Business
Small-Cap Stocks Witness Sharp Decline, Mutual Funds Take Cautious Measures
The Nifty Smallcap 100 index saw a significant decline of 5.3% in today’s trading session, falling below the 15,000 mark to close at 14,295 points. This marked the most substantial intraday drop experienced this year.
Among the 100 stocks in the index, 98 stocks ended the day in the red. Stocks such as Rites, HUDCO, Data Patterns, Tata Steel, BHEL, Nalco, Jyothy Labs, Century Textiles & Industries, L&T Finance Holdings, HFCL, KEI Industries, MRPL, SpiceJet, and Global Health were among those recording losses ranging between 5.5% to 11%.

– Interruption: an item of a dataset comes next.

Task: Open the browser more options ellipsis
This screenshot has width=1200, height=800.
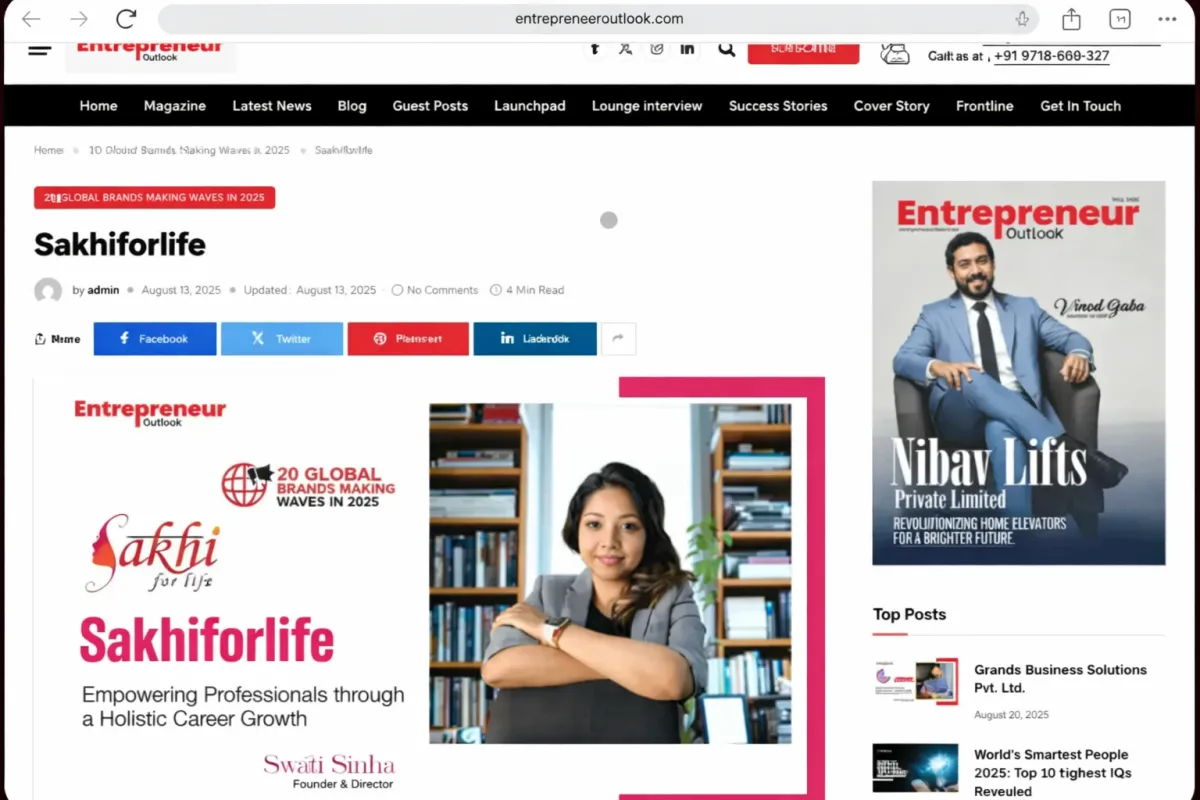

The sharp downward trend in small-cap stocks was triggered by concerns raised by market regulator Securities and Exchange Board of India (Sebi) regarding overvaluation in the mid-cap and small-cap segments. This led to the Association of Mutual Funds in India (AMFI) directing mutual funds to conduct stress tests every 15 days, with the first test results expected by March 15.
In response to Sebi’s warnings and the stress test mandate, mutual fund houses like ICICI Prudential Mutual Fund announced they would no longer accept lump-sum investments in mid-cap and small-cap funds starting March 14. This cautious approach follows similar initiatives by Nippon India, Tata, and SBI Mutual Funds, which paused lump-sum investments in their small-cap schemes.
Moreover, ICICI Prudential Mutual Fund has suspended switches into both its mid-cap and small-cap funds while continuing to accept new registrations through systematic investment plans (SIPs) and systematic transfer plans (STPs) but with a cap of ₹2 lakh per PAN level.
Retail investors heavily invested in small and mid-cap stocks to take advantage of the rally are now facing the brunt of the market correction, as many stocks in the Nifty Smallcap 100 index are trading at significant discounts from their 52-week highs, ranging from 10% to 45%.
Gaurang Shah, Senior Vice President at Geojit Financial Services, emphasized the importance of caution when investing in small, mid, and microcap stocks. He highlighted the need for investors to be prepared for the volatility in these segments, especially in light of regulatory steps being taken to protect the interests of retail investors.